Instantaneous GNSS Ambiguity Resolution and Attitude Determination via Riemannian Manifold Optimization

We present an ambiguity resolution method for Global Navigation Satellite System (GNSS)-based attitude determination. A GNSS attitude model with nonlinear constraints is used to rigorously incorporate a priori information. Given the characteristics of the employed nonlinear constraints, we formulate GNSS attitude determination as an optimization problem on a manifold. Then, Riemannian manifold optimization algorithms are utilized to aid ambiguity resolution based on a proposed decomposition of the objective function. The application of manifold geometry enables high-quality float solutions that are critical to reinforcing search-based integer ambiguity resolution in terms of efficiency, availability, and reliability. The proposed approach is characterized by a low computational complexity and a high probability of resolving the ambiguities correctly. The performance of the proposed ambiguity resolution method is tested through a series of simulations and real experiments. Comparisons with the principal benchmarks indicate the superiority of the proposed method as reflected by the high ambiguity resolution success rates.
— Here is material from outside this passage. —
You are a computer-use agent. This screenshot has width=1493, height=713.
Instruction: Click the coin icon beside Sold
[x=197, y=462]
Manifold Optimization for High Accuracy Spatial Location Estimation Using Ultrasound Waves

This paper designs a high accuracy spatial location estimation method using ultrasound waves by exploiting the fixed geometry of the transmitters. Assuming an equilateral triangle antenna configuration, where three antennas are placed as the vertices of an equilateral triangle, the spatial location problem can be formulated as a non-convex optimization problem whose interior is shown to admit a Riemannian manifold structure. The investigation of the geometry of the newly introduced manifold, i.e. the manifold of all equilateral triangles in R^3, allows the design of highly efficient optimization algorithms. Simulation results are presented to compare the performance of the proposed approach against popular methods from the literature. The results suggest that the proposed Riemannian-based methods outperform the state-of-the-art methods. Furthermore, the proposed Riemannian methods require much smaller computation time as compared with popular generic non-convex approaches.
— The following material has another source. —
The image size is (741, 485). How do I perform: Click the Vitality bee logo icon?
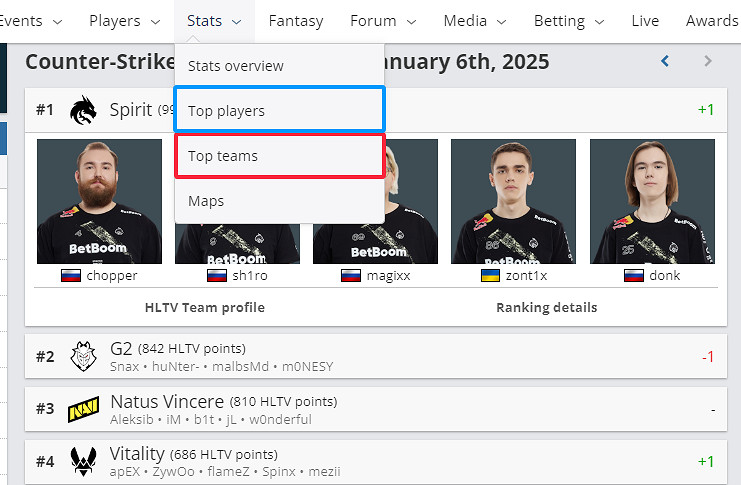coord(83,461)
Range Estimation of a Moving Target Using Ultrasound Differential Zadoff-Chu Codes

High accuracy range estimation is an essential tool required in many modern applications and technologies. However, continuous range estimation of a moving target is a challenging task, especially under Doppler effects. This paper presents a novel signal design, which we name differential Zadoff-Chu (DZC). Under Doppler effects, DZC sequences improve the performance of the maximum likelihood (ML)-based range estimation compared to its performance when using regular ZC sequences. Moreover, a reduced-complexity ranging algorithm is proposed utilizing DZC sequences and is shown to outperform the regular ZC ML-based range estimation. The proposed system is evaluated in a typical indoor environment, using low-cost ultrasound hardware. Under a low signal to noise ratio (-10 dB SNR), more than 90% of the range estimates are in less than 1.6 mm error, with a movement range from $0.2$ m to 2.2 m and a maximum velocity of 0.5 m/s. For the same movement range, the system provides range estimates with a root mean square error (RMSE) less than 0.76 mm in a high SNR scenario (10 dB), and an MSE less than 0.85 mm in a low SNR scenario (-10 dB). For a larger movement range from 1.8 m to 4.2 m with a maximum velocity of 1.91 m/s, the proposed system provides range estimates with RMSE less than 7.70 mm at 10 dB SNR.